With the pictures removed, reproduce exactly the lines from the one that contains "Click the save chart floppy disk icon" through the last line of the entries below.

AVAILABLE DATA section start

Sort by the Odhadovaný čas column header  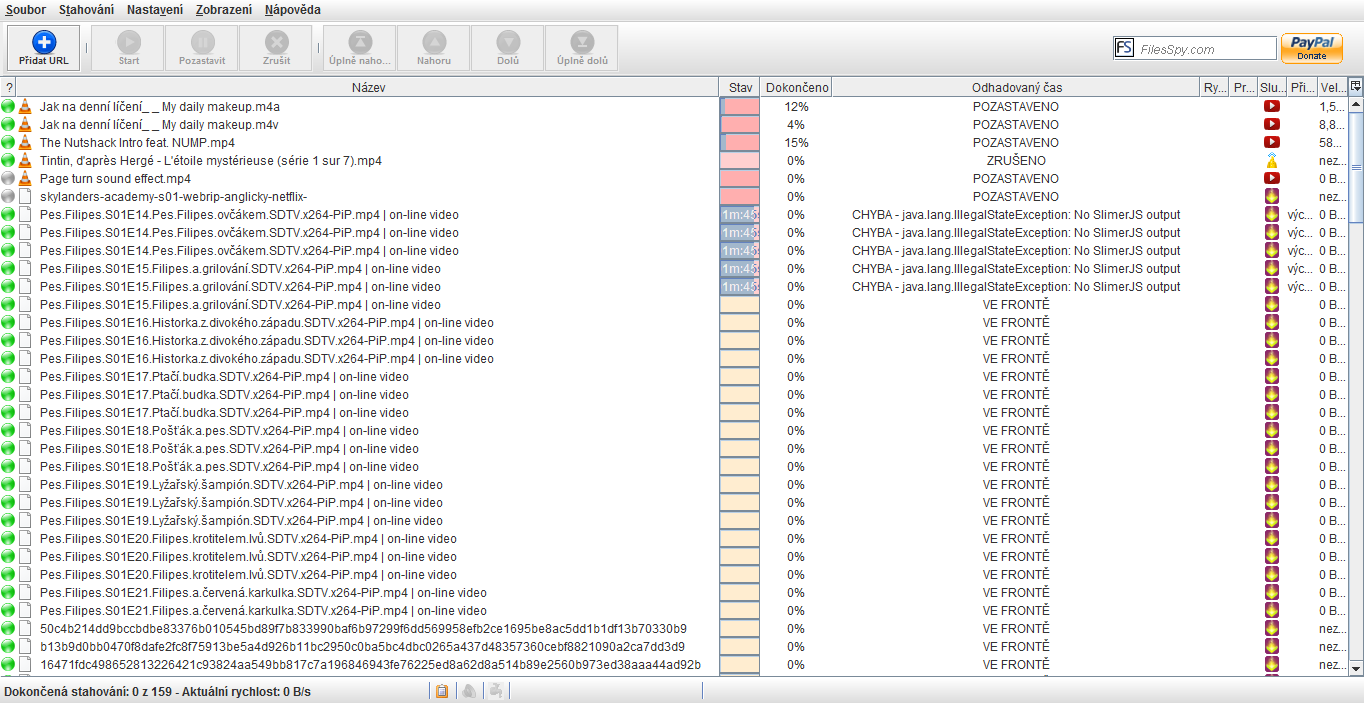click(1016, 88)
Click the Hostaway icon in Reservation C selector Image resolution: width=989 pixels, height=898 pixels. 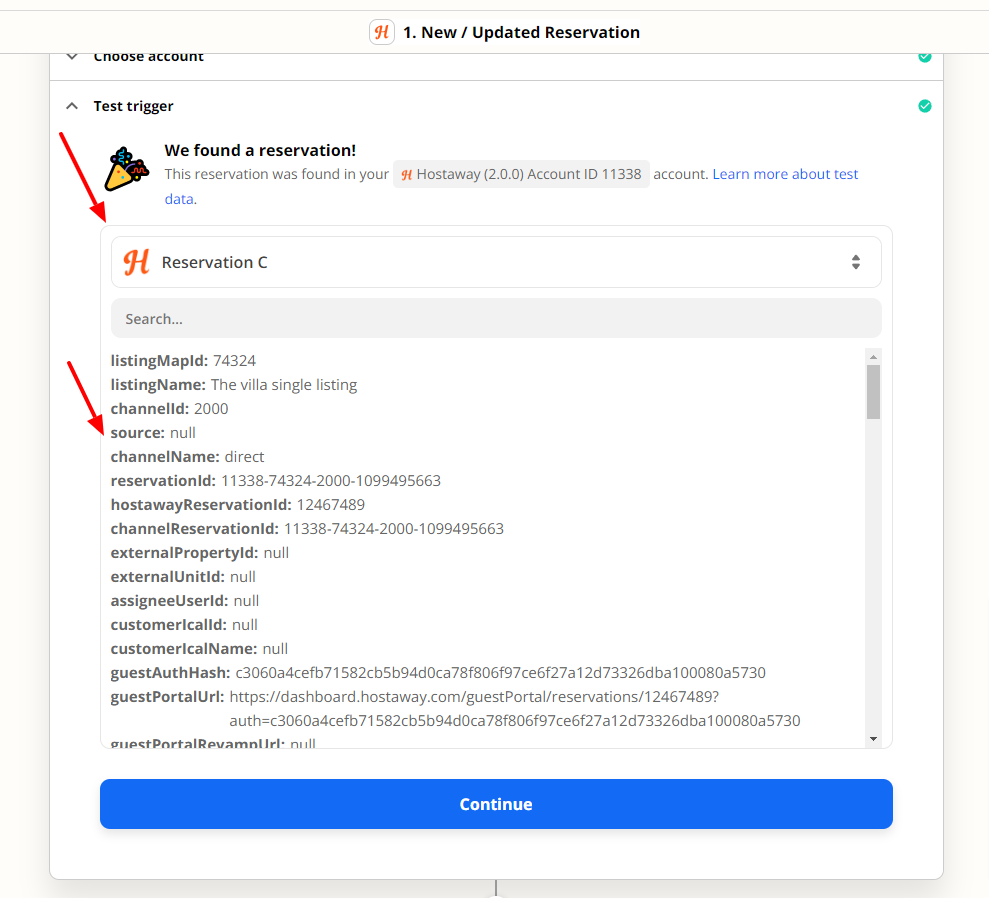pos(136,262)
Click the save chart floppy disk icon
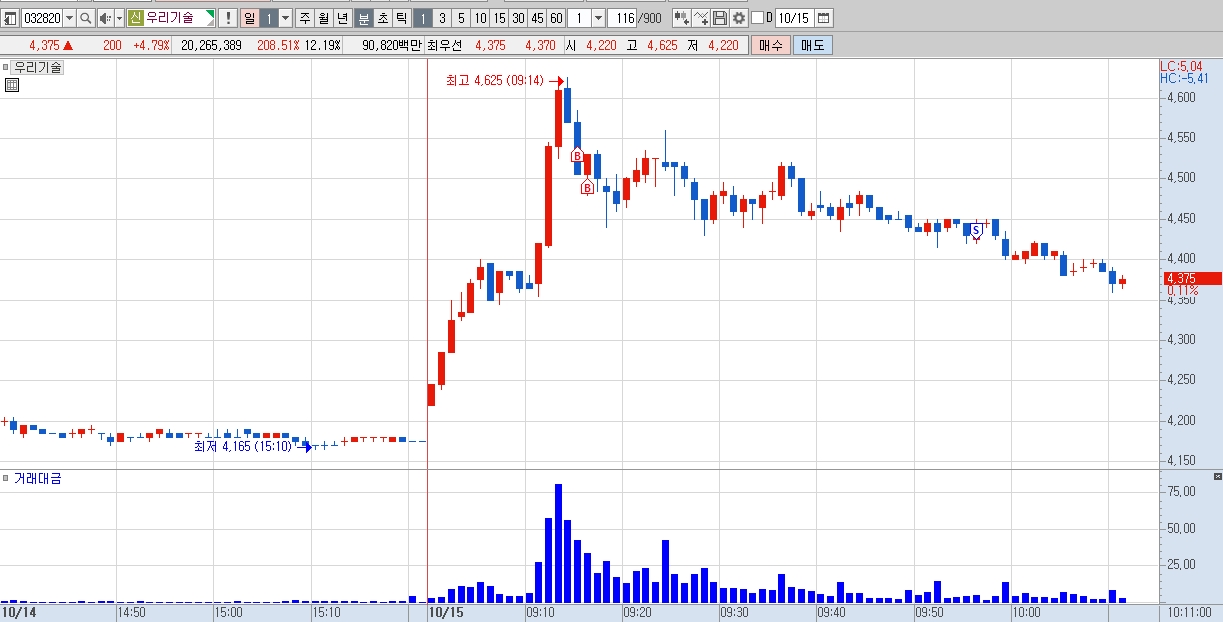The width and height of the screenshot is (1223, 622). point(720,18)
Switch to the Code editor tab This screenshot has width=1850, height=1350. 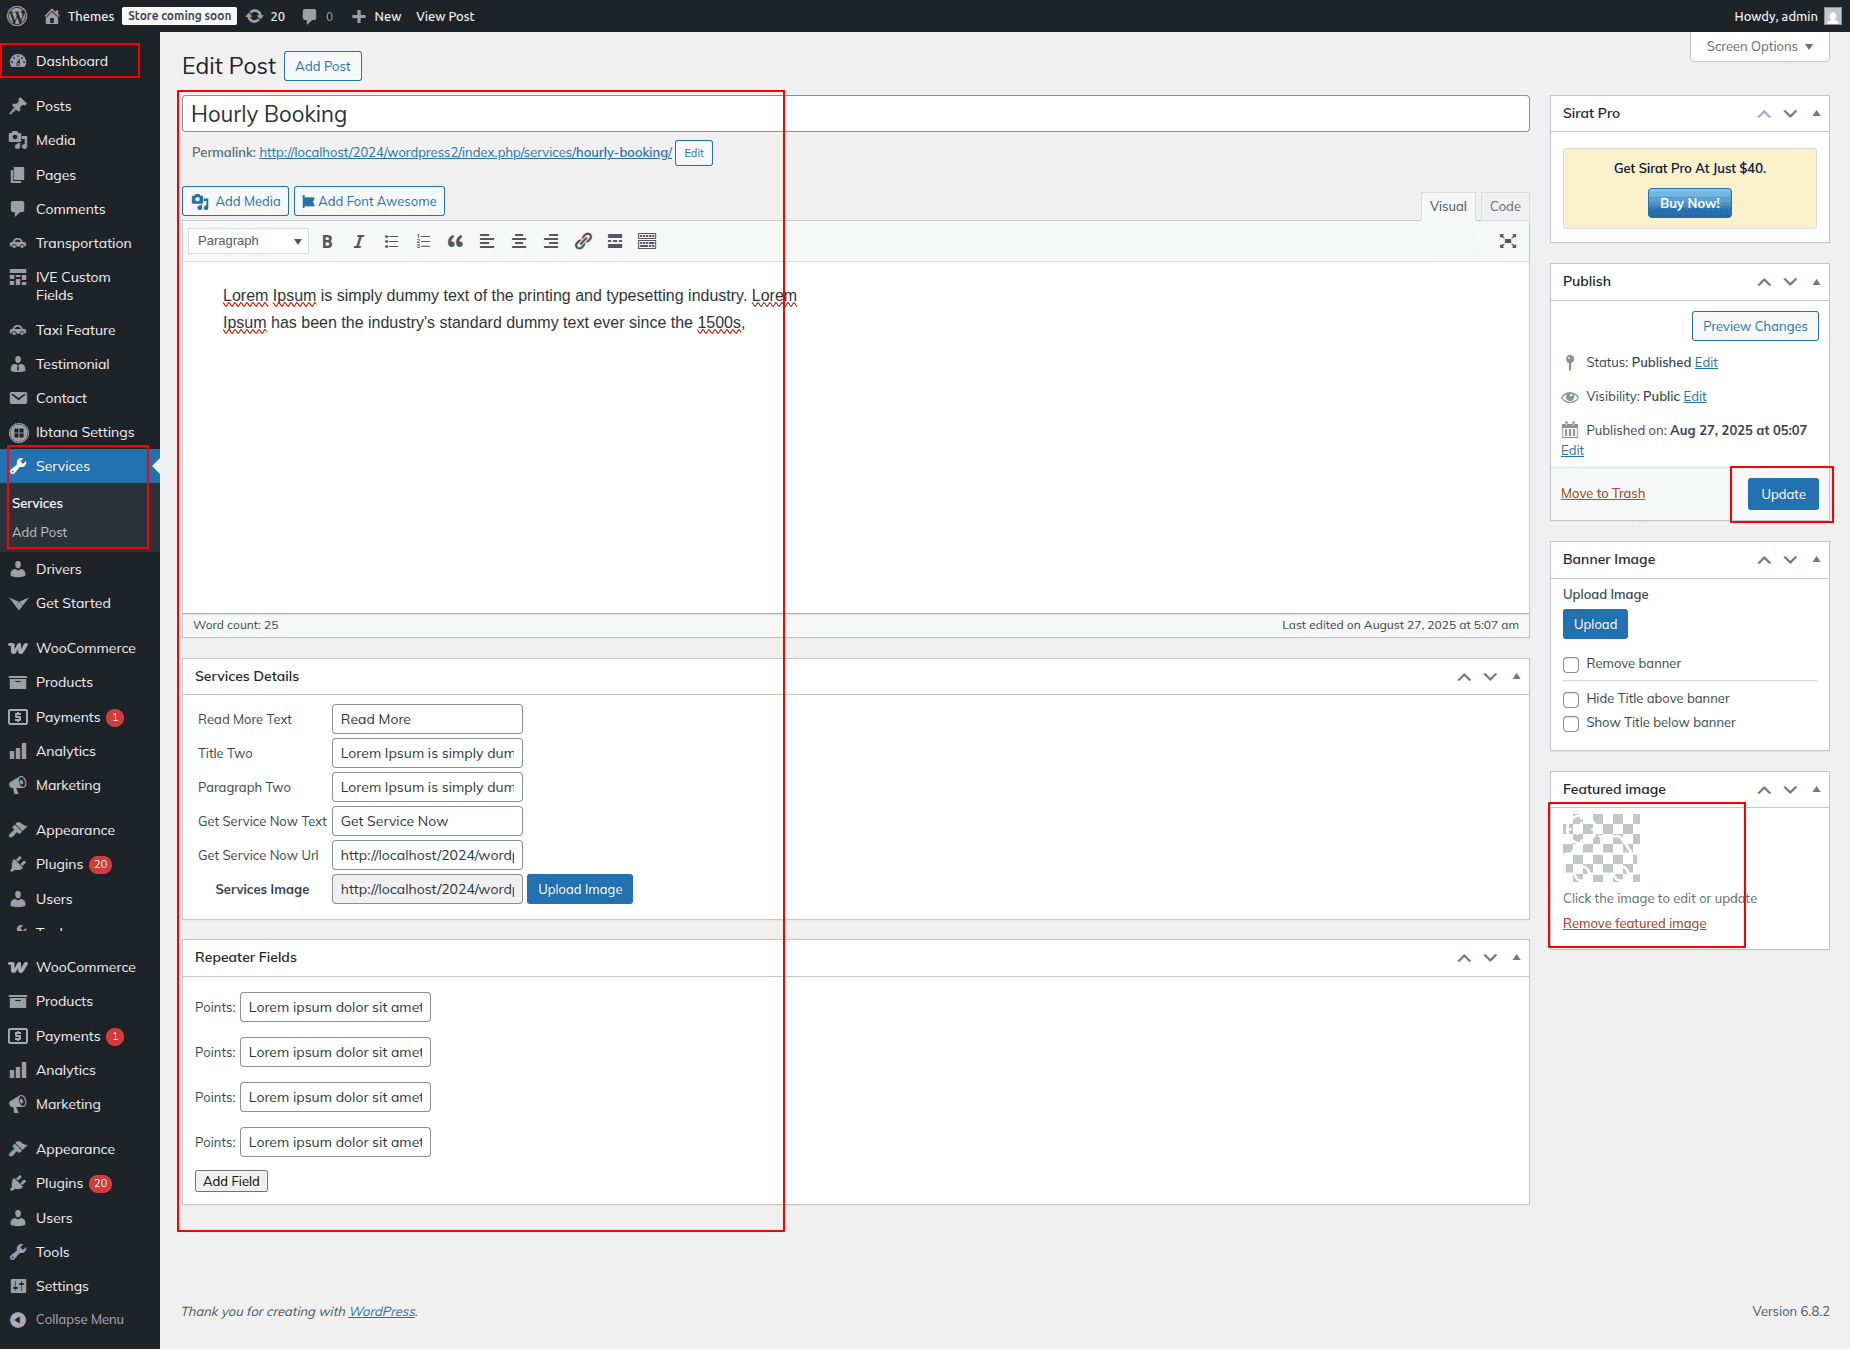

AVAILABLE DATA section end

_WRITTEN RESPONSE_
Click the save chart floppy disk icon
The width and height of the screenshot is (1223, 622). point(720,18)
Switch to the Code editor tab This screenshot has width=1850, height=1350. 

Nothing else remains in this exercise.